───── Available records ─────

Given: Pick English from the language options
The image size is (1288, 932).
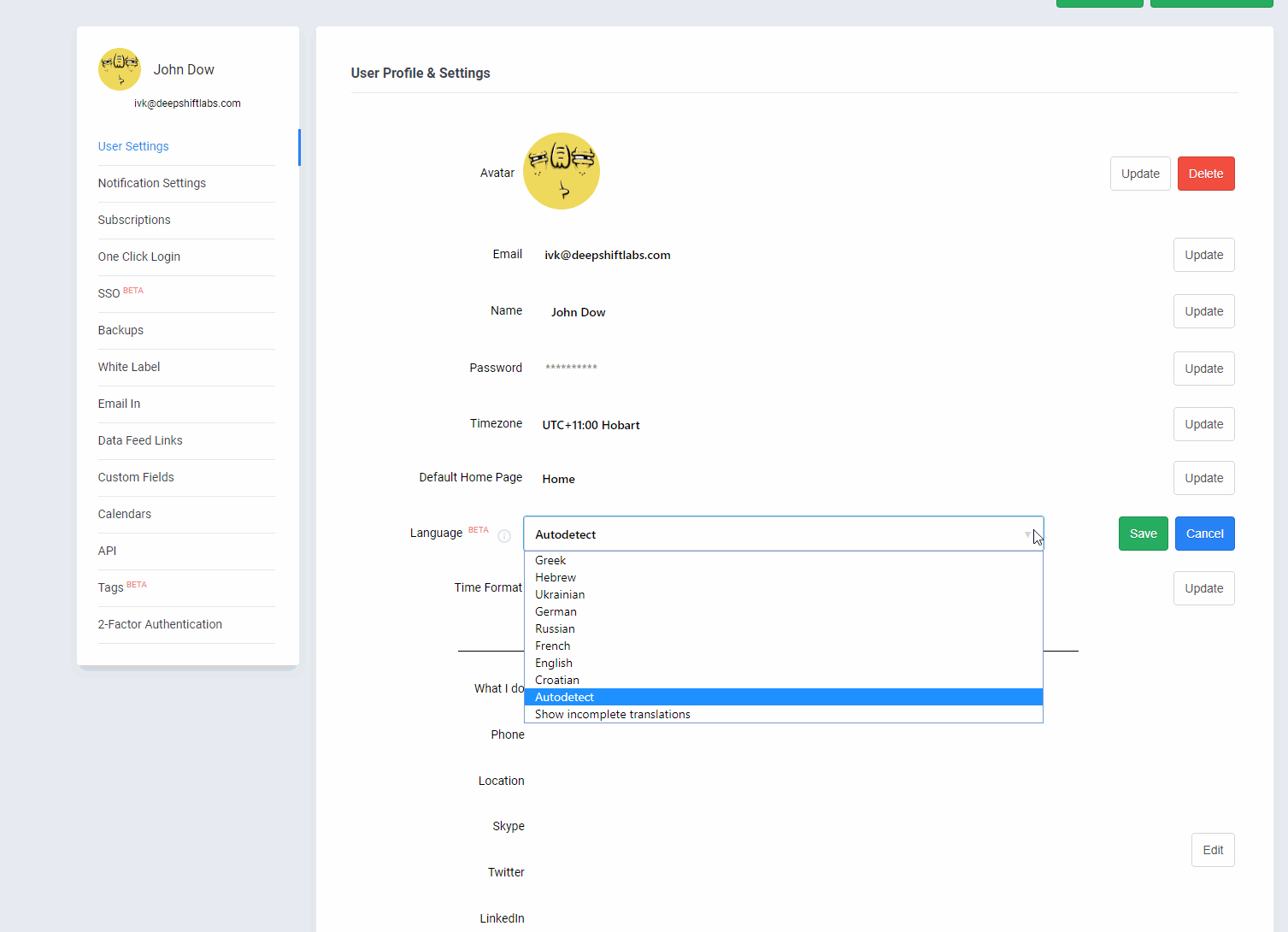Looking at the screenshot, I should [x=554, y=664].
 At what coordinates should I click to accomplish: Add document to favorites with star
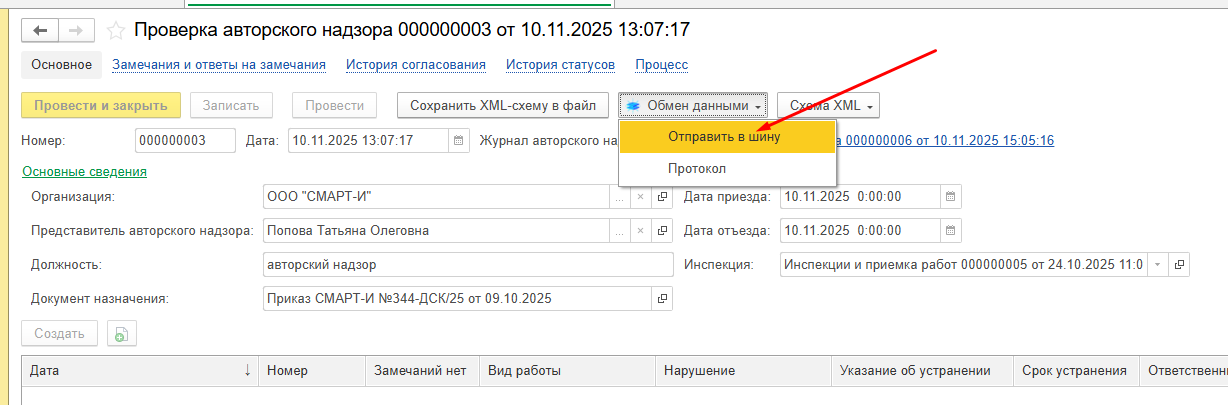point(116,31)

─────

The entries above should be given again exactly, minus any pictures.

Given: Pick English from the language options
The image size is (1288, 932).
Looking at the screenshot, I should [x=554, y=664].
 At what coordinates should I click to accomplish: Add document to favorites with star
point(116,31)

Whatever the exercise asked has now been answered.